Galatro, Daniela; Trigo-Ferre, Rosario; Nakashook-Zettler, Allana; Costanzo-Alvarez, Vincenzo; Jeffrey, Melanie; Jacome, Maria; Bazylak, Jason; Amon, Cristina H.

doi:10.3390/a16030166

Open AccessArticle

Framework for Evaluating Potential Causes of Health Risk Factors Using Average Treatment Effect and Uplift Modelling

¹

Department of Chemical Engineering and Applied Chemistry, University of Toronto, Toronto, ON M5S 3E5, Canada

²

Faculty of Applied Science and Engineering, University of Toronto, Toronto, ON M5S 3E5, Canada

³

Department of Mechanical and Industrial Engineering, University of Toronto, Toronto, ON M5S 3G8, Canada

⁴

Centre for Indigenous Studies, University of Toronto, Toronto, ON M5S 2J7, Canada

⁵

Faculty of Applied Sciences and Technology, Humber Institute of Technology and Advanced Learning, Toronto, ON M9W 5L7, Canada

^*

Author to whom correspondence should be addressed.

Algorithms 2023, 16(3), 166; https://doi.org/10.3390/a16030166

Submission received: 1 March 2023 / Revised: 15 March 2023 / Accepted: 18 March 2023 / Published: 19 March 2023

(This article belongs to the Special Issue Deep Learning Architecture and Applications)

Download

Browse Figures

Review Reports Versions Notes

Abstract

:

Acute myeloid leukemia (AML) is a type of blood cancer that affects both adults and children.

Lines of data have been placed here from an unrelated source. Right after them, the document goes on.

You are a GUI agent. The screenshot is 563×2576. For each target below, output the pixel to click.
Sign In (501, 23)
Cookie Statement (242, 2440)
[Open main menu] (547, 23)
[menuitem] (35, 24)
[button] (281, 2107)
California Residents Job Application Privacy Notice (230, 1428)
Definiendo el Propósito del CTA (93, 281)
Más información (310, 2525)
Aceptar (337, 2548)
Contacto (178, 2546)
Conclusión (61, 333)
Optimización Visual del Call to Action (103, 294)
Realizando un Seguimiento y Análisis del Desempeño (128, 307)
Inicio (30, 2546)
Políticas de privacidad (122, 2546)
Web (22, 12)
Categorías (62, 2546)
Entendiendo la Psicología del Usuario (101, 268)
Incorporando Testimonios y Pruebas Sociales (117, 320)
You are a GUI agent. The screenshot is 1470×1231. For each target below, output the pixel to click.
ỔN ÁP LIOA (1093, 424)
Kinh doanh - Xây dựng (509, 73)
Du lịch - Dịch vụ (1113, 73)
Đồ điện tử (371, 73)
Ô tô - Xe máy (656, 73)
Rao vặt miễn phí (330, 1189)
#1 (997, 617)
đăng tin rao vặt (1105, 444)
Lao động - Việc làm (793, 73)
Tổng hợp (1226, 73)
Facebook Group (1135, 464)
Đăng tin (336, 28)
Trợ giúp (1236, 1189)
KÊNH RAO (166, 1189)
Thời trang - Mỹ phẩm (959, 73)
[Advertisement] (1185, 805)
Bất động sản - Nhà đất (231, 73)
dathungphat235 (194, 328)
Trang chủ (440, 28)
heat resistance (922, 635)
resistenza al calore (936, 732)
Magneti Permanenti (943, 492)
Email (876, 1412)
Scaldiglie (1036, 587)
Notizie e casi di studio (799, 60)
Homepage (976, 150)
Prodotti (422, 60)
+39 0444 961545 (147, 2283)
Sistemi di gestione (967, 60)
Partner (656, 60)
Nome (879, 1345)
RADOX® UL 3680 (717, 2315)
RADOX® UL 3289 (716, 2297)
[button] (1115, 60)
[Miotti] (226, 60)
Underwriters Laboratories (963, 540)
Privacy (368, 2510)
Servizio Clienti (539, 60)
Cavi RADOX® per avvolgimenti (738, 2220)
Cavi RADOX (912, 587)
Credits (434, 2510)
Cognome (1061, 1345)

Benzene exposure has been reported to increase the risk of developing AML in children. The assessment of the potential relationship between environmental benzene exposure and childhood has been documented in the literature using odds ratios and/or risk ratios, with data fitted to unconditional logistic regression. A common feature of the studies involving relationships between environmental risk factors and health outcomes is the lack of proper analysis to evidence causation. Although statistical causal analysis is commonly used to determine causation by evaluating a distribution’s parameters, it is challenging to infer causation in complex systems from single correlation coefficients. Machine learning (ML) approaches, based on causal pattern recognition, can provide an accurate alternative to model counterfactual scenarios. In this work, we propose a framework using average treatment effect (ATE) and Uplift modeling to evidence causation when relating exposure to benzene indoors and outdoors to childhood AML, effectively predicting causation when exposed indoors to this contaminant. An analysis of the assumptions, cross-validation, sample size, and interaction between predictors are also provided, guiding future works looking at the universalization of this approach in predicting health outcomes.

Keywords:

acute myeloid leukemia; risk factors; average treatment effect; uplift modelling; machine learning; benzene

1. Introduction

Acute myeloid leukemia (AML) is a cancer of the myeloid line of blood cells; AML starts in the blood stem cells and is characterized by its rapid growth [1]. While AML is the most common type of leukemia in adults, it also affects children; and about 500 children are diagnosed with AML in the U.S. annually [2]. Childhood AML is most prevalent during the first two years of life and adolescence. Epidemiological and genetic studies have confirmed that most infant leukemias develop in utero [3,4].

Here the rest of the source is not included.